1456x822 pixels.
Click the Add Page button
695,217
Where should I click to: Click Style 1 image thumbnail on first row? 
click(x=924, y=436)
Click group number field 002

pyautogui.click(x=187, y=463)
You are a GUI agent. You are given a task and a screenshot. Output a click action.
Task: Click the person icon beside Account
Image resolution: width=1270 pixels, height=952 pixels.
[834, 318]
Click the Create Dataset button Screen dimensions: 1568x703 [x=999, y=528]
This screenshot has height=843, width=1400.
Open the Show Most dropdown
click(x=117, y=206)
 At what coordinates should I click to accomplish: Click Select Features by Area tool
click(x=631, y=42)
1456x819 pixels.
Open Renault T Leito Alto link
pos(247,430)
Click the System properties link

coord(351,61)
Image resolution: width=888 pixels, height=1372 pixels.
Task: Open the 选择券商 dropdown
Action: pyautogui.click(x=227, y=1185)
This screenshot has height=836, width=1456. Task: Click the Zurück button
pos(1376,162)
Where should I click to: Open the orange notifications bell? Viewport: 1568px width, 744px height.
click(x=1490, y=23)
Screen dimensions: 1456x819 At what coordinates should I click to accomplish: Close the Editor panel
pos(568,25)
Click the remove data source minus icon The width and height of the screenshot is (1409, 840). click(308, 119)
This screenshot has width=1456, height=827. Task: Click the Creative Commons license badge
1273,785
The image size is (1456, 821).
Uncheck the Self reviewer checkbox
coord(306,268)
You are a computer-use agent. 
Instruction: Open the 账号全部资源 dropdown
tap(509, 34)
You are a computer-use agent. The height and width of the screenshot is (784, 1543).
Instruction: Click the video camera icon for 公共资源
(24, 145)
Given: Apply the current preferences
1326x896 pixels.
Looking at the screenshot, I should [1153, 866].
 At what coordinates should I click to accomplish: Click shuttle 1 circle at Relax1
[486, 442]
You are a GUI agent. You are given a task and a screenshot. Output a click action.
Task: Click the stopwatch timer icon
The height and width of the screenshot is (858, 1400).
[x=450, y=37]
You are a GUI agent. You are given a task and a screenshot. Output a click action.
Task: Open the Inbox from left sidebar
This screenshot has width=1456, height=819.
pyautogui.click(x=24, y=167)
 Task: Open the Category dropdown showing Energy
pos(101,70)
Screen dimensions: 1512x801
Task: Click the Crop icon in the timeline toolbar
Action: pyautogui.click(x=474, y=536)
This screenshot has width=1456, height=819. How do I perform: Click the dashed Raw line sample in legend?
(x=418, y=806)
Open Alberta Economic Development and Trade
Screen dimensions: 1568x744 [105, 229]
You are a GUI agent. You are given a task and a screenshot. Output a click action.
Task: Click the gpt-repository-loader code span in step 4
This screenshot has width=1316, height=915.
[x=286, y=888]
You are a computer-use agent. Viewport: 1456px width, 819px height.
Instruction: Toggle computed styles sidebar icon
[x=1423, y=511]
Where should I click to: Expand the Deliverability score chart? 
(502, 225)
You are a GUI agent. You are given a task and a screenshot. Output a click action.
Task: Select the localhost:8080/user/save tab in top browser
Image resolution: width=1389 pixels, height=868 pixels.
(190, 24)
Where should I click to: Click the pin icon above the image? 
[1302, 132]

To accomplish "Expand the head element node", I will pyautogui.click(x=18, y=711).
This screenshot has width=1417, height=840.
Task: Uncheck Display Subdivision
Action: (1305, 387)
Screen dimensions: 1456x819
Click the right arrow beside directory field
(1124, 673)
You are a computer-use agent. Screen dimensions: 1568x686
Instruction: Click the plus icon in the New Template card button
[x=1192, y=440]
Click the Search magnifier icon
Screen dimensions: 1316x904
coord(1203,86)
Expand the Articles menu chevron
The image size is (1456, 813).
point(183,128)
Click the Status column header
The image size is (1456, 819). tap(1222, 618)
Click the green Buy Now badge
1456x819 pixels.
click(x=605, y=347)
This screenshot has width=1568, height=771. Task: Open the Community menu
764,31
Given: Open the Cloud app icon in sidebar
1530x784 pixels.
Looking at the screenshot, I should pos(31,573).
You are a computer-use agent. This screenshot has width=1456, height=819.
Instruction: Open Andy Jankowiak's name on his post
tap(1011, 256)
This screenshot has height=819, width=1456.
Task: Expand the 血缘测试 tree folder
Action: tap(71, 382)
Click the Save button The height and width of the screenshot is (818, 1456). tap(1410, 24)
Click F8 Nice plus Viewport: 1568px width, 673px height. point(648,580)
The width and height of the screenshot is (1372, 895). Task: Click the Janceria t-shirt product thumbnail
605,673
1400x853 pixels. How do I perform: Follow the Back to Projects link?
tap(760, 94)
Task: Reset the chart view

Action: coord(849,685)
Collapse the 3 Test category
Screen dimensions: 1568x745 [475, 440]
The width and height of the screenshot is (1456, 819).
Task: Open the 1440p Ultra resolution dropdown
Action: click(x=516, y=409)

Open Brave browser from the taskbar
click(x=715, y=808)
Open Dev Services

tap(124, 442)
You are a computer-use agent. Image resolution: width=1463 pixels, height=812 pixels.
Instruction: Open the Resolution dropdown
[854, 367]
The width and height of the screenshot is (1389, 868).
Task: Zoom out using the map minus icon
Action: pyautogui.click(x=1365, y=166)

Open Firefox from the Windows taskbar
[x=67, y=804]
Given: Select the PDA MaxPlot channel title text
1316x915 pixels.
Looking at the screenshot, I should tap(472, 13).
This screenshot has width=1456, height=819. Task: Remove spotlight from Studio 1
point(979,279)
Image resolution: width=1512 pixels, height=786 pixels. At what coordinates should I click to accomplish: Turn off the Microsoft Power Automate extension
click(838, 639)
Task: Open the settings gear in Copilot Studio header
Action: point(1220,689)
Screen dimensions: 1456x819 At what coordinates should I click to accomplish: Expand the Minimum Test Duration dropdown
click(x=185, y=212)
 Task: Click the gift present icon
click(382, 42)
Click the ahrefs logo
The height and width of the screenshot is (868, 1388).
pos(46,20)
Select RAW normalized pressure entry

____________

## Goal of the exercise:
Filtering the entries above by the word "computer", copy each line that matches.

## Result of the exercise:
You are a computer-use agent. 
You are a computer-use agent. The height and width of the screenshot is (784, 1543).
You are a computer-use agent. Viewport: 1456px width, 819px height.
You are a computer-use agent. Screen dimensions: 1568x686
You are a computer-use agent. This screenshot has width=1456, height=819.
You are a computer-use agent. Image resolution: width=1463 pixels, height=812 pixels.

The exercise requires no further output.